[Collected data entries]
·····
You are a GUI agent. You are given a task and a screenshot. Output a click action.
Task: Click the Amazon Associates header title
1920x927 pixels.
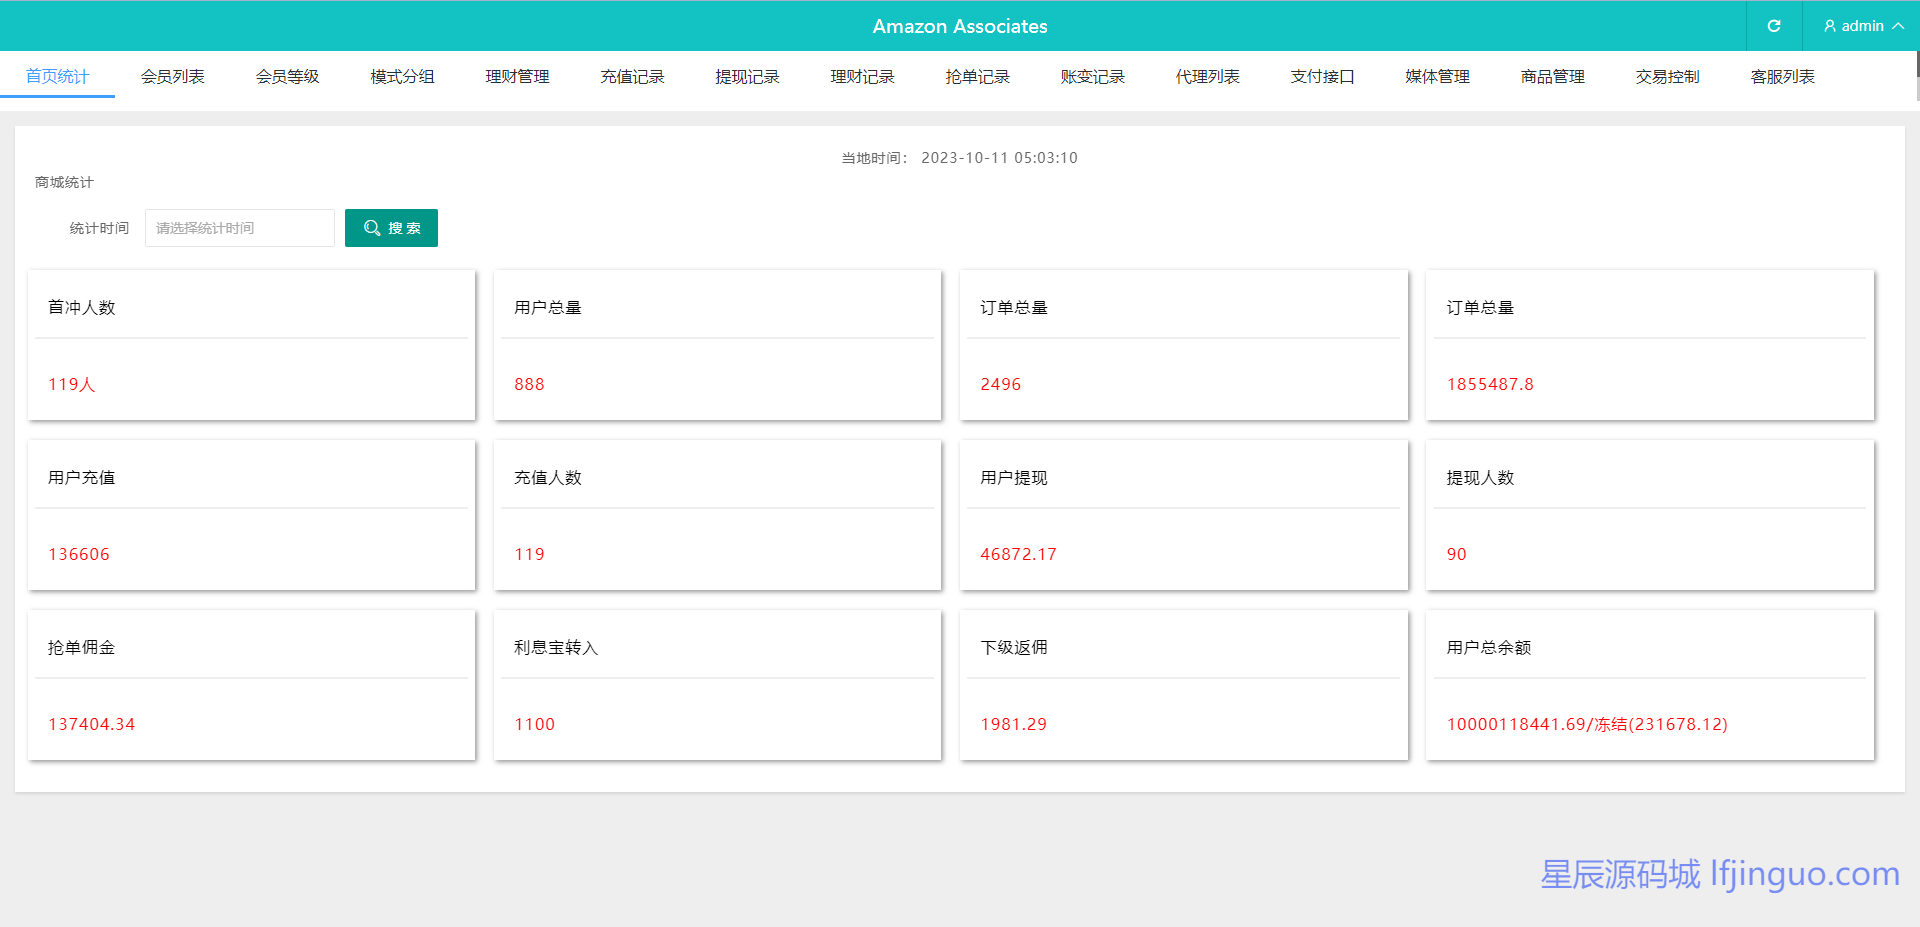tap(959, 26)
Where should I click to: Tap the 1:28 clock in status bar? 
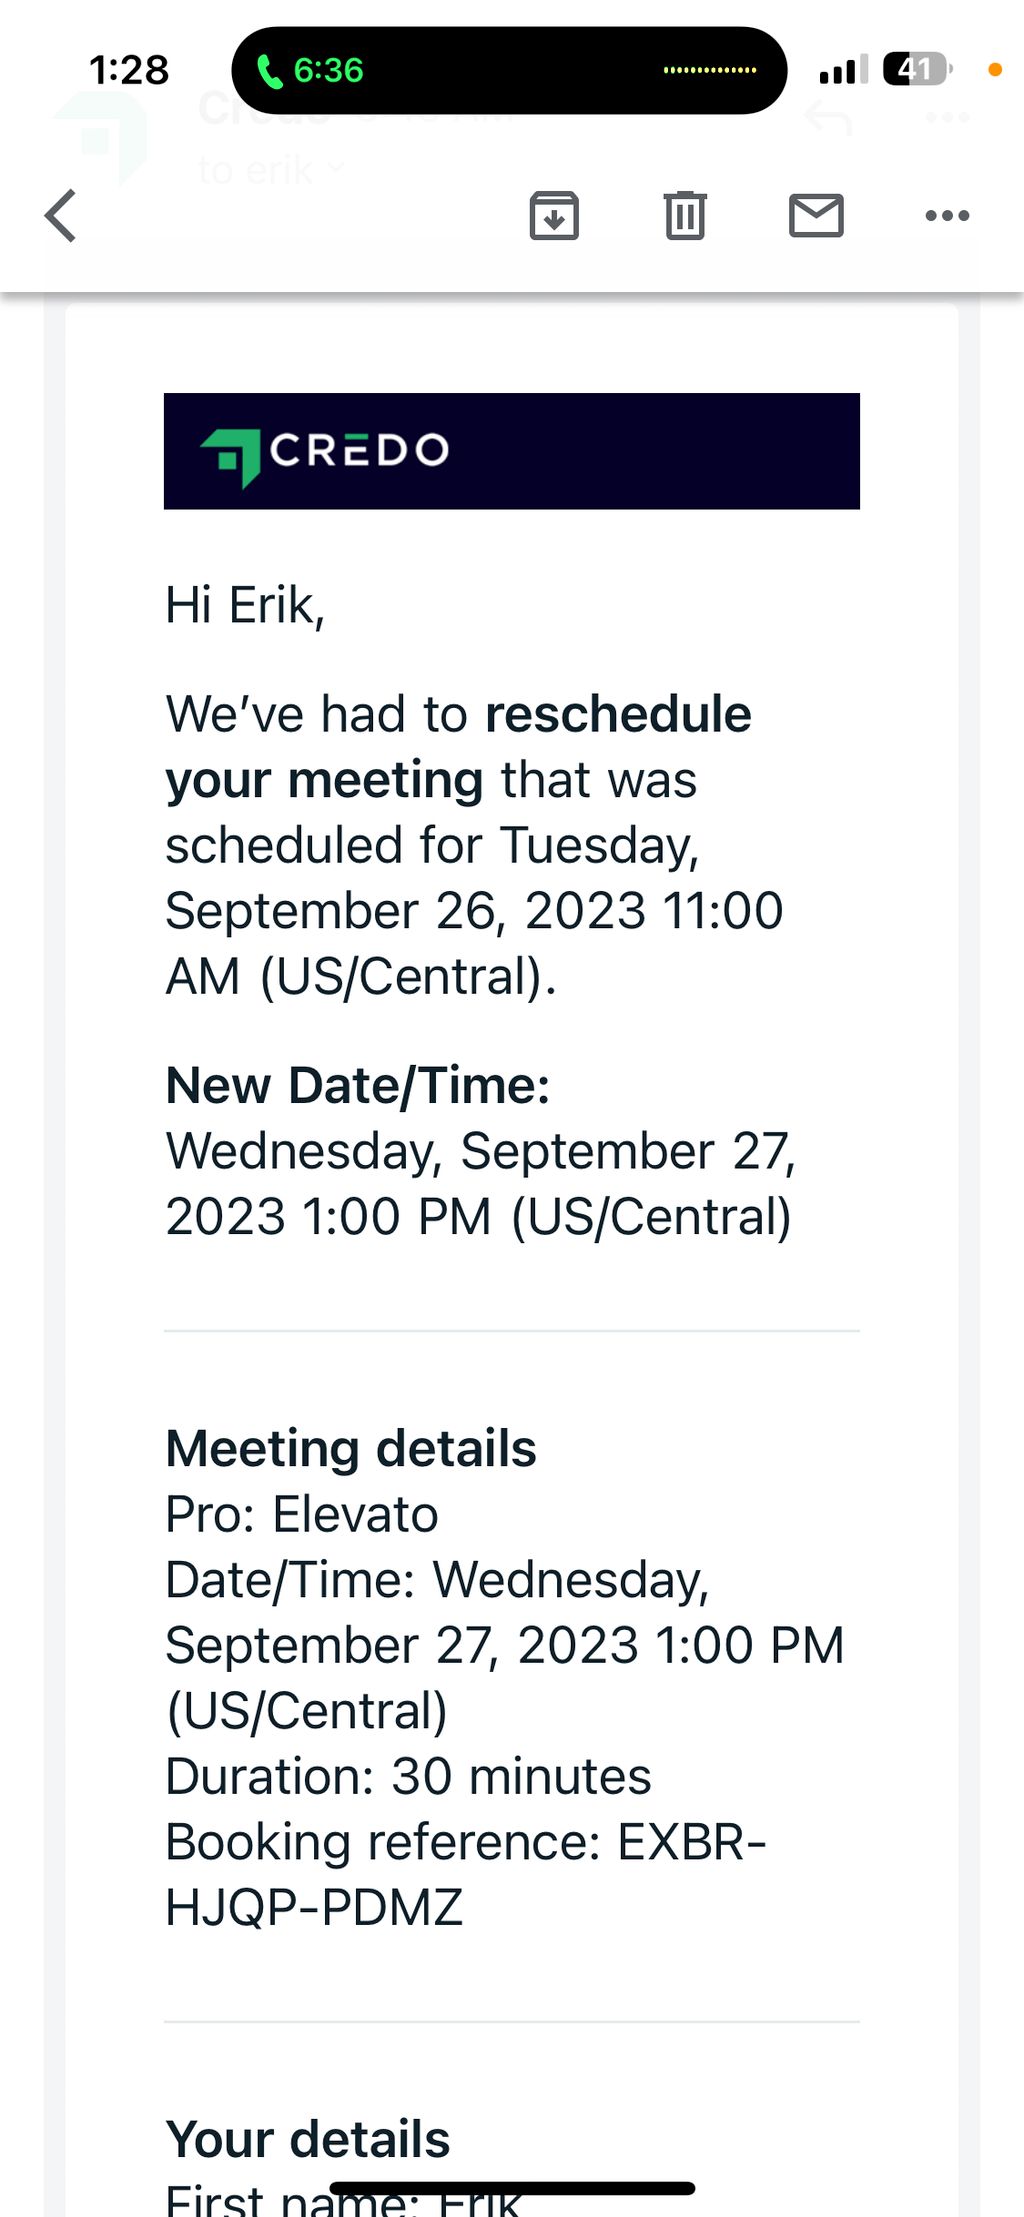(129, 70)
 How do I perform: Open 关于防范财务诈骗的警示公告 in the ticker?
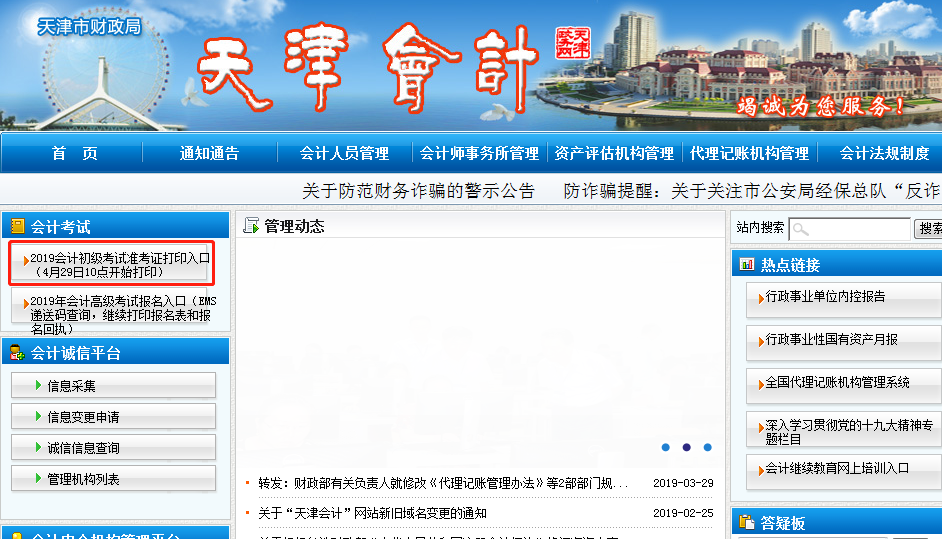click(x=418, y=190)
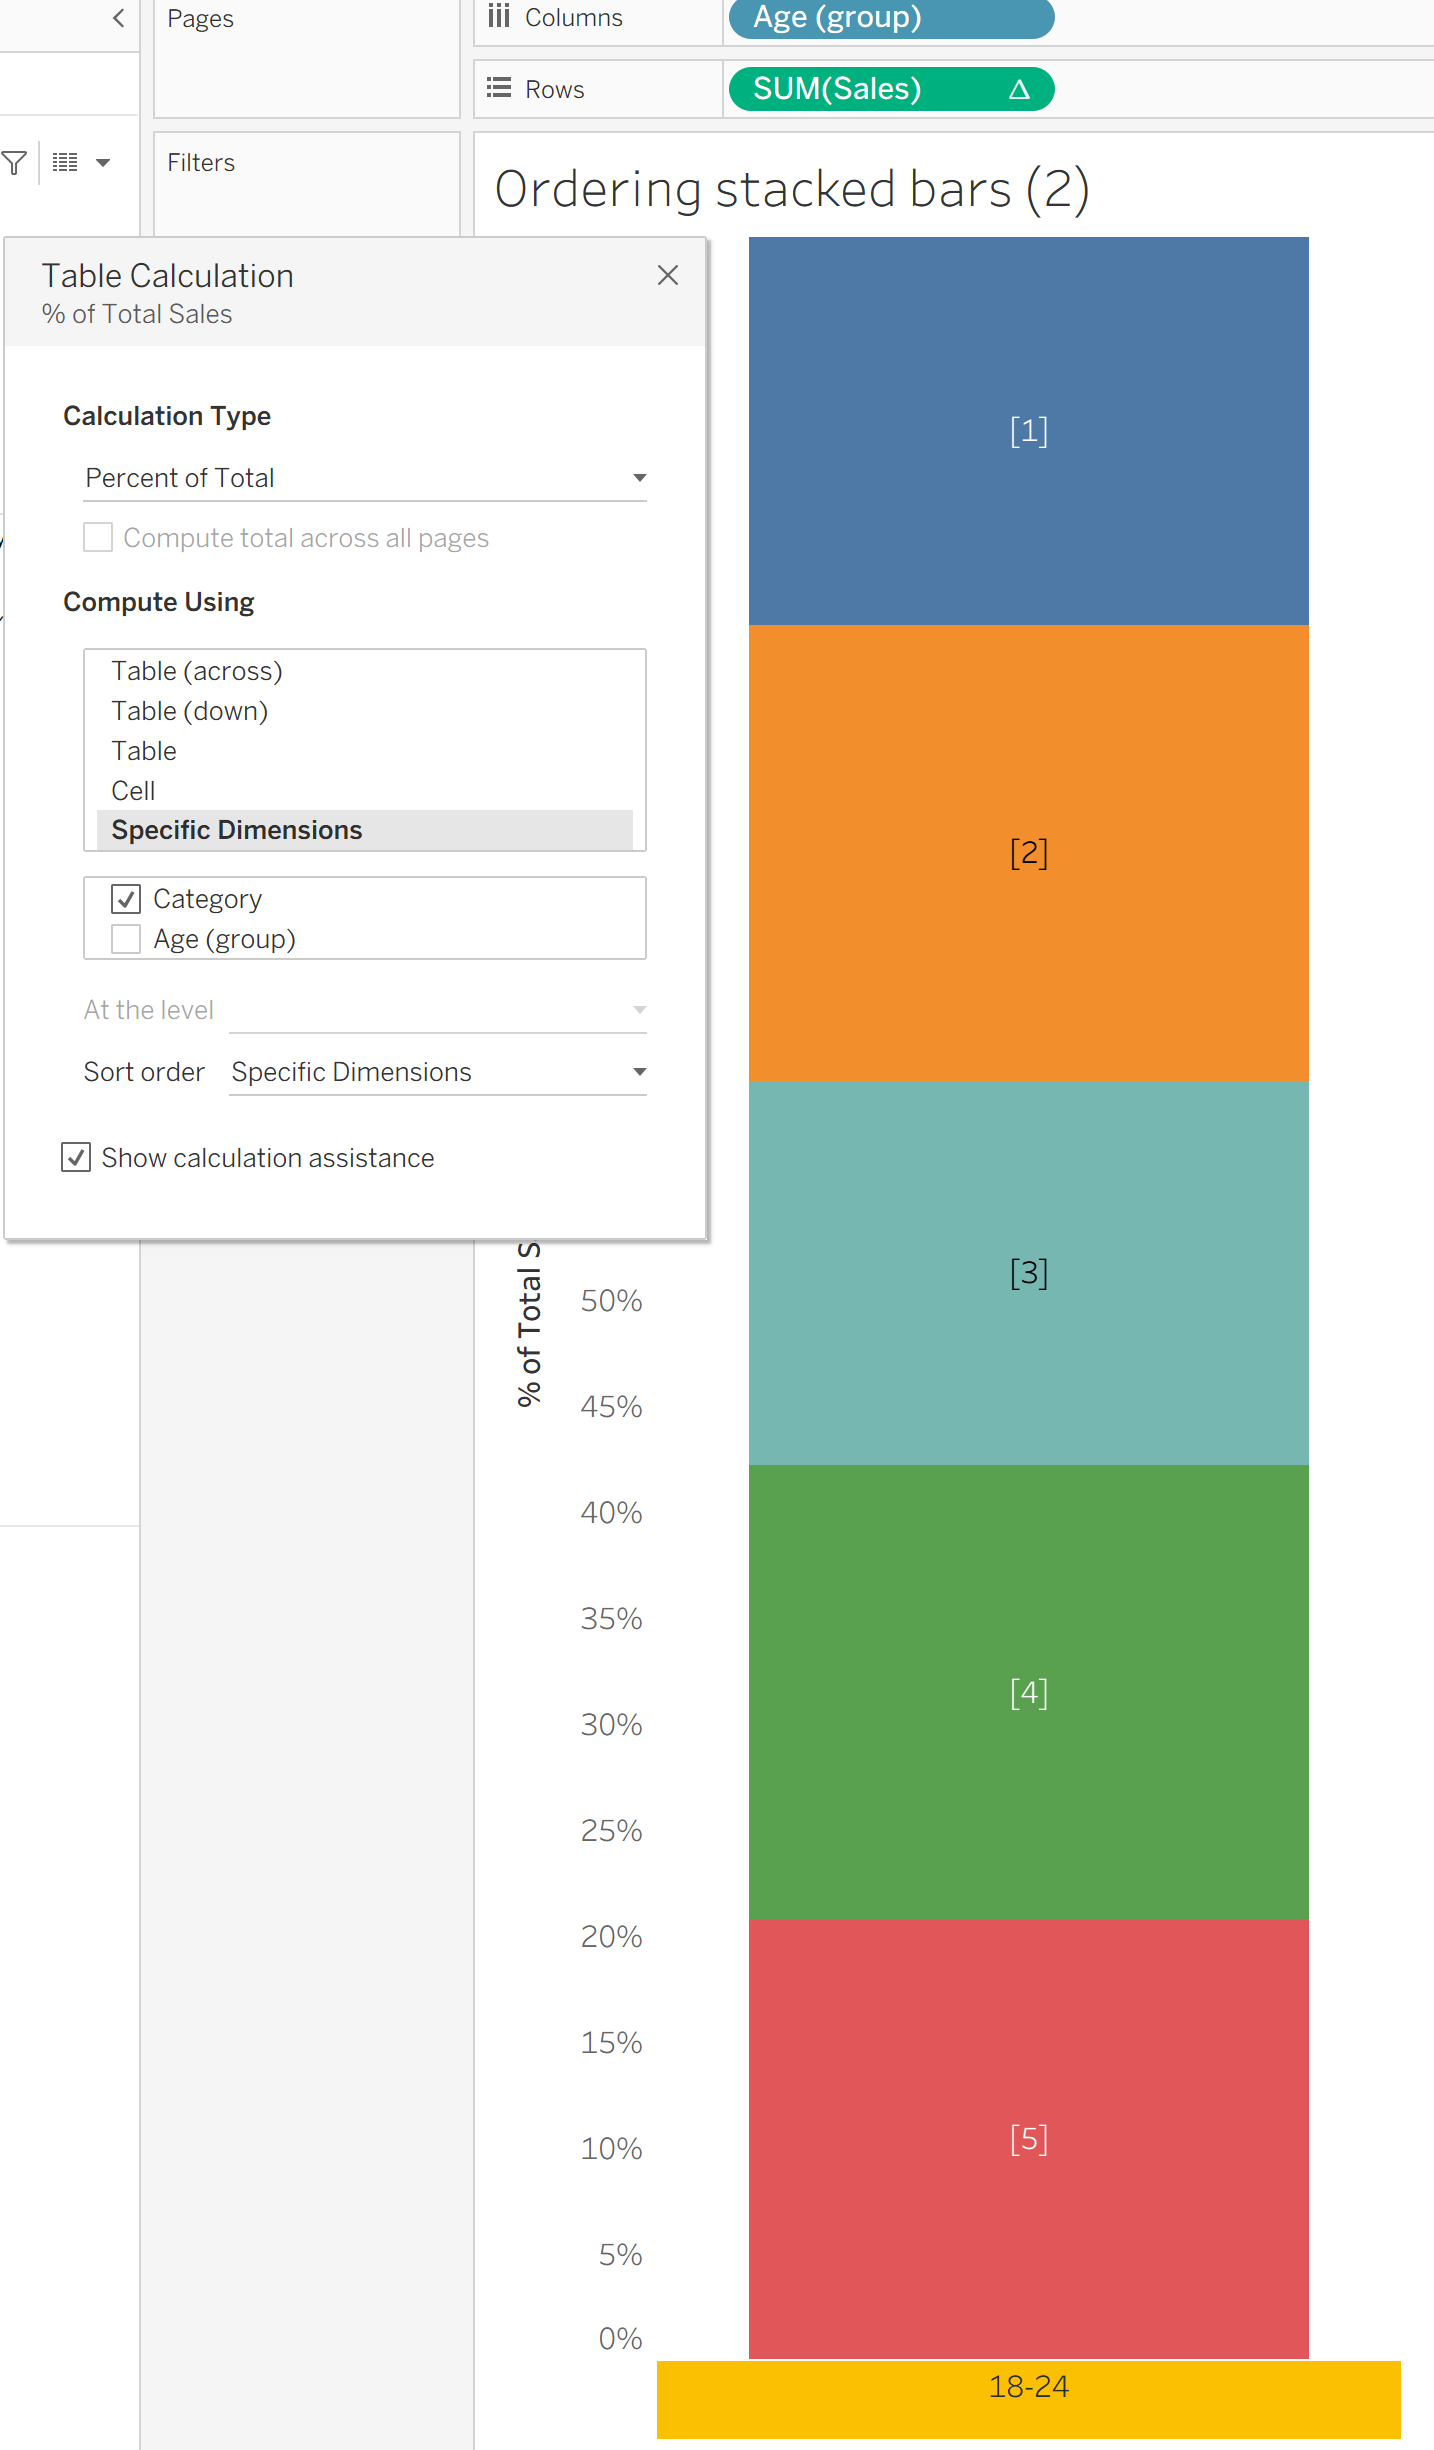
·····
#### [What to do]
Repeat each record exactly, with the pictures left out.

#### [Exercise result]
You are a GUI agent. You are given a task and a screenshot. Output a click action.
Task: Click the Amazon Associates header title
1920x927 pixels.
tap(959, 26)
Where should I click to: Tap the 1:28 clock in status bar? 
(129, 70)
 How do I perform: Open 关于防范财务诈骗的警示公告 in the ticker?
click(x=418, y=190)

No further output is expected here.